Phishing attacks can look different and usually use a number of ways to talk to people, like email, text messages, and social media. No matter what channel is used, attackers often pretend to be well-known banks, credit card companies, or e-commerce sites to scare users into logging into the phishing site and doing things they will later regret, or to force them to do so.

For example, a user might again get an instant message saying there’s a problem with their bank account and be sent to a web link that looks a lot like the link the bank uses. The user doesn’t think twice about putting his username and password into the fields that the criminal gives him. He makes a note of her information, which he then uses to get into the user’s session.

What should be improved in Antiphising methods?

To answer this question, we must understand the typical phishing process, which is shown in the following figure.

What should be improved in Antiphising methods

The current mainstream antiphishing method is machine learning-based phishing website detection. This online detection mode, which is based on statistical learning, is the primary antiphishing method; however, its robustness and efficiency in complex web environments must be improved. The main issues with machine learning-based antiphishing methods are summarized below.

• An increasing number of features are being removed by antiphishing methods, but it is not clear why these features are being removed. Existing features do not accurately reflect the nature of phishing, which uses spoofing to steal sensitive information. As a result, the functions become valid only in a few limited and specific scenarios, such as specific data sets or a browser plugin.

• Existing algorithms treat all websites the same way, resulting in the statistical model being inefficient. In other words, the models are unsuitable for use in a real-world web environment with a large number of complex web pages.

• Most data sets don’t have enough samples, and the diversity of the samples isn’t taken into account. Also, the ratio of positive to negative samples isn’t realistic. In general, models built from these kinds of data sets have a lot of overfitting, and the models’ robustness needs to be improved.

What has been the advance in Antiphishing methods?
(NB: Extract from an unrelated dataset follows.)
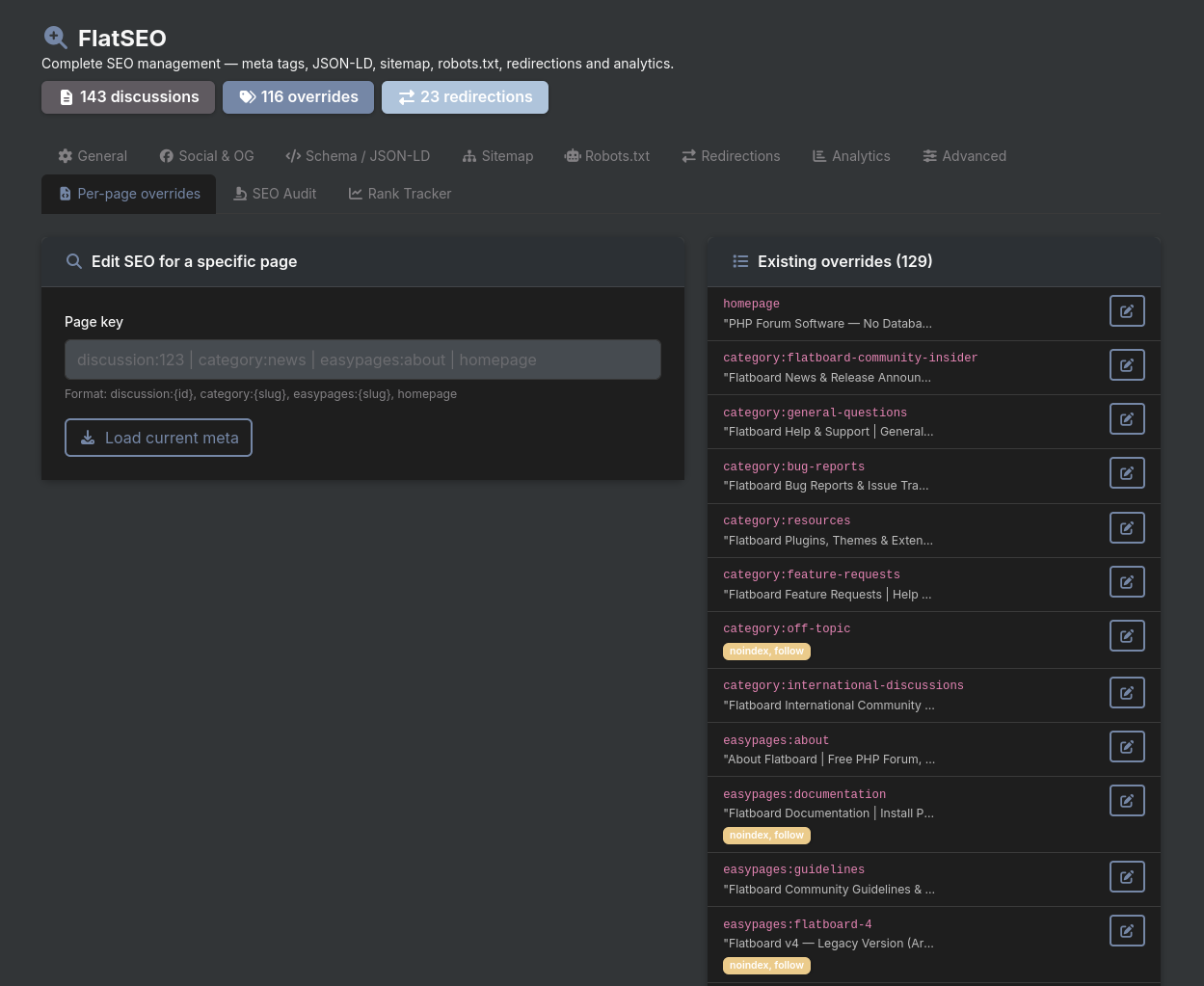1204x986 pixels.
Task: Edit the easypages:documentation override
Action: (x=1127, y=801)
In the past few years, people have tried to come up with a large-scale, reliable, and effective anti-phishing method that works in a real web environment. This method is based on statistical machine learning algorithms that are improved by the following tests:

• Using a detailed analysis of the pattern of phishing attacks to find statistical functions for anti-phishing. The functions “counterfeit,” “affiliation,” “theft,” and “assessment” are all extracted by the current models. These are called “CASE” functions. This model shows how social engineering is used in phishing attacks and how relevant and good the content is on the web. The CASE model takes into account the fact that spoofing is a part of phishing, makes sure that features can be distinguished and generalized, and provides support at the feature level for effective phishing detection.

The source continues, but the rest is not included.